3. Naropa 1016-1100

na' ro ja na siddhi

„In the north, in the hermitage of Ravishing Beautiful Flowers,

The learned Mahapandita Naro showed the mark of a siddha, indivisible prana and mind.”

--  Jamgon Kongtrul Lodrö Thaye the Great, The Song of Lodrö Thaye


The Fathers of the Kagyü Lineage comprise "The Golden Rosary," bkha-brgyüd-gser-phren in Tibetan. Each great master in the lineage continues embodying the living transmission of the instructions that were realized and revealed by Buddha Shakyamuni and ever since are being passed on to worthy disciples from “mouth to ear,” the meaning of the word Kagyü. The first syllable, spelled bkha, refers to the scriptures of the Buddha and the oral instructions of the Guru who has realized them. The second syllable, brgyüd, means “lineage or tradition.” Therefore the abbreviated form of both syllables means "the lineage of the oral instructions." In the sequence of the Golden Rosary of realized masters, Naropa received the Mahamudra and Tantra instructions from his Guru Tilopa. Naropa in turn passed them on to his disciples, who passed them on to their disciples after they practiced and realized the paths. There are two major paths in Tantra: the path of skilful means and the path of liberation, which consists of training in the development and completion stages. The completion stage is the most profound of all levels of Tantric practice; its heart-essence practice is called the “Six Dharmas (or Yogas) of Naropa.”


Naropa was born as a Brahmin prince in Bengal and was given the name Abhayakirti. Taranatha, the prolific Tibetan historian of the 17th century, wrote that he was born in a town called Jambu, that his father’s name was Shantivarnam, and his mother’s name was Shrimati. It is recorded that there was an earthquake as well as lightning and thunder and that many rainbows appeared in the sky on the auspicious day of his birth.

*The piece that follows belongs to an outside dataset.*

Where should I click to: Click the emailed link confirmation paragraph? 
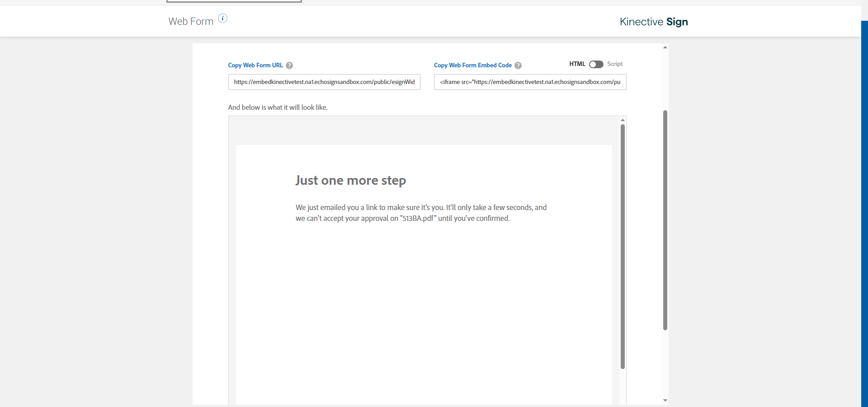coord(421,213)
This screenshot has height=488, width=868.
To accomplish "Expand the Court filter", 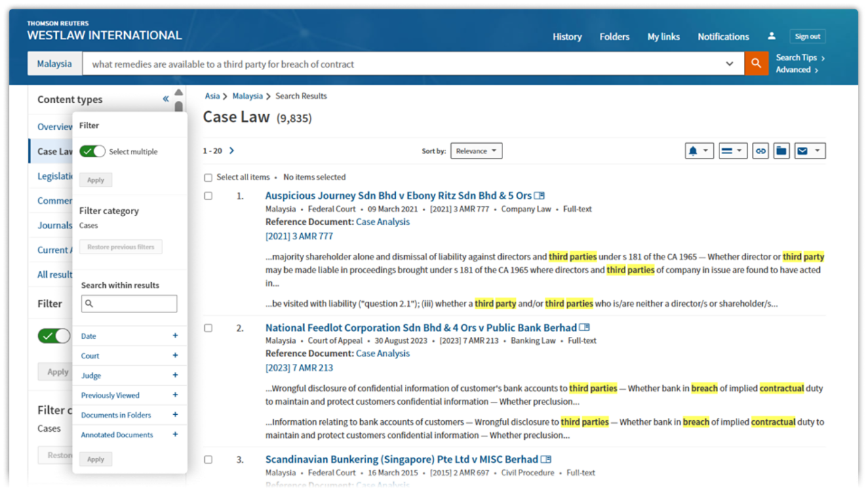I will click(175, 355).
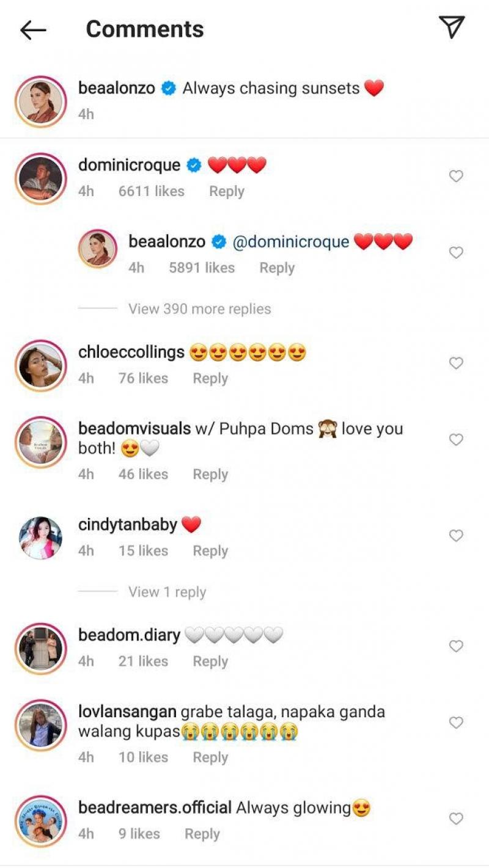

Ven. Khenpo Karthar Rinpoche spoke about the life-stories of the Kagyü forefathers in 1986 and taught that Naropa was so pleasant to look at that everyone who simply saw him experienced great joy. Even in childhood, he possessed profound wisdom and loving kindness and compassion. The king, queen, and all attendants agreed that just as a precious jewel should not be kept in dirty water but placed upon a clean shrine, it was not right for such a child of noble family to live among worldly people. They thought that the only appropriate place for him to grow up was among practitioners of their faith. Therefore, when he came of age, they sent him to a monastery in Kashmir so that he would receive the best education. Having gone through the curriculum in three years, he then studied logic, science, grammar, rhetoric, and arts with the best teachers of the time. While in the monastery, he often went to the house of a woman who sold beer and there he met a young Buddhist scholar, who had happened to leave a volume of Sutras lying there. Naropa felt extremely inspired and deep devotion in the Dharma while reading the sacred text. After returning to his home in Bengal and experiencing eight years of prearranged marriage, he left his wife and went to Nalanda University near Pullahari in the district of Bihar. Nalanda University, founded approx. in the 5th century C.E., had developed into the greatest centre for Buddhist learning. There were thousands of students and teachers. The subjects taught at Nalanda University covered every field of learning and included courses on the scriptures of Mahayana and Hinayana Buddhism, vedic texts, philosophy, logic, theology, grammar, astronomy, mathematics, and medicine. Five-hundred most proficient scholars were placed at each gate of the cardinal directions of the university to debate with followers of different traditions before allowing them to study there. Naropa was gate-keeper in the north for eight years; he tested many scholars of various schools daily and proved to be the most learned of all. That’s how he became famous and why he was appointed abbot of Nalanda University.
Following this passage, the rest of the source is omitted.